> [WHAT TO DO] Go through the material and set down every line without alteration.

> [RECORDS FOR THE EXERCISE]
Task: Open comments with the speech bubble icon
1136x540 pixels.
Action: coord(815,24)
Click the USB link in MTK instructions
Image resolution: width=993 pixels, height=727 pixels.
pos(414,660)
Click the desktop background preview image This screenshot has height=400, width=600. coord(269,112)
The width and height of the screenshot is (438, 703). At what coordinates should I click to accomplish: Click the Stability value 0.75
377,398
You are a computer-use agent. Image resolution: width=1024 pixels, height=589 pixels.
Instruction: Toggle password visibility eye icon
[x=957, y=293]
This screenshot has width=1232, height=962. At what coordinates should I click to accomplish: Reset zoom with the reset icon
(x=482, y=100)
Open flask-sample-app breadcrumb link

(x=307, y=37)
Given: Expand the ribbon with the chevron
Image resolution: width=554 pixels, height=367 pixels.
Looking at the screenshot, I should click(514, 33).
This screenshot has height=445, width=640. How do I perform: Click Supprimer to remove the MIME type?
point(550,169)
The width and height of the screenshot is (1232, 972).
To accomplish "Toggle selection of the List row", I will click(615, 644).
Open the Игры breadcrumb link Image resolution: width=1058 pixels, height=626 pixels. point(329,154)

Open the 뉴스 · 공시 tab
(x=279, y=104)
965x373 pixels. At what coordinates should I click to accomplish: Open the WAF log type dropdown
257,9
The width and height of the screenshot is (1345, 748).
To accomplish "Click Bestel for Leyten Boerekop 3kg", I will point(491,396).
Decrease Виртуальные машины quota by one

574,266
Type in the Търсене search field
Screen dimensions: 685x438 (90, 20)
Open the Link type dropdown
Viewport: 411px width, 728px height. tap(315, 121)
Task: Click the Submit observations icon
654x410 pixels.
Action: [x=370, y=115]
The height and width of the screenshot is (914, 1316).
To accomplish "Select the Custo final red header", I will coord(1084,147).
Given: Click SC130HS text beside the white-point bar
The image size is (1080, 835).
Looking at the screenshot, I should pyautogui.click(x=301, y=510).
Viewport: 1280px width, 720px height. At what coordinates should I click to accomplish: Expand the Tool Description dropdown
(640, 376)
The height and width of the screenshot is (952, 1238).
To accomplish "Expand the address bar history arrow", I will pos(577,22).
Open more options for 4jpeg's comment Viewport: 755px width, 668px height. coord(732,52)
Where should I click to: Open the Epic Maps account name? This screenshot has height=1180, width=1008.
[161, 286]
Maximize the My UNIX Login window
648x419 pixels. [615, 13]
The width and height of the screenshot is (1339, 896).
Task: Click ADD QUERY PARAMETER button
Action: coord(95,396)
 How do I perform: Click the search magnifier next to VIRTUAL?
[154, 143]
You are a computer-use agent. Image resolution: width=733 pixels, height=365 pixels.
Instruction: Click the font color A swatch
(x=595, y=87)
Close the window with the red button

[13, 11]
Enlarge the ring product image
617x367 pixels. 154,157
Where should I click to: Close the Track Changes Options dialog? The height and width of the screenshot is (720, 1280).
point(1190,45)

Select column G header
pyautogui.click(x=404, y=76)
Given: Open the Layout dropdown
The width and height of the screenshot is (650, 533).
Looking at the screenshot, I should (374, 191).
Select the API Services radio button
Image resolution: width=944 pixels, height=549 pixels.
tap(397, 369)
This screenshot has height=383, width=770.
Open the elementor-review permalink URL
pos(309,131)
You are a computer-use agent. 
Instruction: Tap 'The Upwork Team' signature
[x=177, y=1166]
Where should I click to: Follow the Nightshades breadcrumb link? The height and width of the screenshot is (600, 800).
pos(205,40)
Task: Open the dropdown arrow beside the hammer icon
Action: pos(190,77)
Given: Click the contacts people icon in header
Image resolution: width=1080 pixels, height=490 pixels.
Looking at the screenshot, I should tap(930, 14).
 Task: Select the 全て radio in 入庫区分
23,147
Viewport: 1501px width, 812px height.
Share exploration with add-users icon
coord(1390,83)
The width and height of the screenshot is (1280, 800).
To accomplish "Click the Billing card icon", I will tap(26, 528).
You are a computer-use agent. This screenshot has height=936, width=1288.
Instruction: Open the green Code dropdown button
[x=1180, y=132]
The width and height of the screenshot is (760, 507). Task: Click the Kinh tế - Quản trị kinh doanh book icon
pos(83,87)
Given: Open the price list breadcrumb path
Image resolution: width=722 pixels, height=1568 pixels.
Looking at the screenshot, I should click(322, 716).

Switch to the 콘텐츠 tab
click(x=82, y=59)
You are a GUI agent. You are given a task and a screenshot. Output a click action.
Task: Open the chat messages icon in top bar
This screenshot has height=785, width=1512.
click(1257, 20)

> [YOUR RESPONSE]
Task: Open comments with the speech bubble icon
1136x540 pixels.
Action: coord(815,24)
Click the USB link in MTK instructions
Image resolution: width=993 pixels, height=727 pixels.
pos(414,660)
Click the desktop background preview image This screenshot has height=400, width=600. coord(269,112)
The width and height of the screenshot is (438, 703). At what coordinates should I click to accomplish: Click the Stability value 0.75
377,398
You are a computer-use agent. Image resolution: width=1024 pixels, height=589 pixels.
Instruction: Toggle password visibility eye icon
[x=957, y=293]
This screenshot has width=1232, height=962. At what coordinates should I click to accomplish: Reset zoom with the reset icon
(x=482, y=100)
Open flask-sample-app breadcrumb link

(x=307, y=37)
Given: Expand the ribbon with the chevron
Image resolution: width=554 pixels, height=367 pixels.
Looking at the screenshot, I should click(514, 33).
This screenshot has height=445, width=640. How do I perform: Click Supprimer to remove the MIME type?
point(550,169)
The width and height of the screenshot is (1232, 972).
To accomplish "Toggle selection of the List row", I will click(615, 644).
Open the Игры breadcrumb link Image resolution: width=1058 pixels, height=626 pixels. point(329,154)

Open the 뉴스 · 공시 tab
(x=279, y=104)
965x373 pixels. At what coordinates should I click to accomplish: Open the WAF log type dropdown
257,9
The width and height of the screenshot is (1345, 748).
To accomplish "Click Bestel for Leyten Boerekop 3kg", I will point(491,396).
Decrease Виртуальные машины quota by one

574,266
Type in the Търсене search field
Screen dimensions: 685x438 (90, 20)
Open the Link type dropdown
Viewport: 411px width, 728px height. tap(315, 121)
Task: Click the Submit observations icon
654x410 pixels.
Action: [x=370, y=115]
The height and width of the screenshot is (914, 1316).
To accomplish "Select the Custo final red header", I will coord(1084,147).
Given: Click SC130HS text beside the white-point bar
The image size is (1080, 835).
Looking at the screenshot, I should pyautogui.click(x=301, y=510).
Viewport: 1280px width, 720px height. At what coordinates should I click to accomplish: Expand the Tool Description dropdown
(640, 376)
The height and width of the screenshot is (952, 1238).
To accomplish "Expand the address bar history arrow", I will pos(577,22).
Open more options for 4jpeg's comment Viewport: 755px width, 668px height. coord(732,52)
Where should I click to: Open the Epic Maps account name? This screenshot has height=1180, width=1008.
[161, 286]
Maximize the My UNIX Login window
648x419 pixels. [615, 13]
The width and height of the screenshot is (1339, 896).
Task: Click ADD QUERY PARAMETER button
Action: coord(95,396)
 How do I perform: Click the search magnifier next to VIRTUAL?
[154, 143]
You are a computer-use agent. Image resolution: width=733 pixels, height=365 pixels.
Instruction: Click the font color A swatch
(x=595, y=87)
Close the window with the red button

[13, 11]
Enlarge the ring product image
617x367 pixels. 154,157
Where should I click to: Close the Track Changes Options dialog? The height and width of the screenshot is (720, 1280).
point(1190,45)

Select column G header
pyautogui.click(x=404, y=76)
Given: Open the Layout dropdown
The width and height of the screenshot is (650, 533).
Looking at the screenshot, I should (374, 191).
Select the API Services radio button
Image resolution: width=944 pixels, height=549 pixels.
tap(397, 369)
This screenshot has height=383, width=770.
Open the elementor-review permalink URL
pos(309,131)
You are a computer-use agent. 
Instruction: Tap 'The Upwork Team' signature
[x=177, y=1166]
Where should I click to: Follow the Nightshades breadcrumb link? The height and width of the screenshot is (600, 800).
pos(205,40)
Task: Open the dropdown arrow beside the hammer icon
Action: pos(190,77)
Given: Click the contacts people icon in header
Image resolution: width=1080 pixels, height=490 pixels.
Looking at the screenshot, I should tap(930, 14).
 Task: Select the 全て radio in 入庫区分
23,147
Viewport: 1501px width, 812px height.
Share exploration with add-users icon
coord(1390,83)
The width and height of the screenshot is (1280, 800).
To accomplish "Click the Billing card icon", I will tap(26, 528).
You are a computer-use agent. This screenshot has height=936, width=1288.
Instruction: Open the green Code dropdown button
[x=1180, y=132]
The width and height of the screenshot is (760, 507). Task: Click the Kinh tế - Quản trị kinh doanh book icon
pos(83,87)
Given: Open the price list breadcrumb path
Image resolution: width=722 pixels, height=1568 pixels.
Looking at the screenshot, I should click(322, 716).

Switch to the 콘텐츠 tab
click(x=82, y=59)
You are a GUI agent. You are given a task and a screenshot. Output a click action.
Task: Open the chat messages icon in top bar
This screenshot has height=785, width=1512.
click(1257, 20)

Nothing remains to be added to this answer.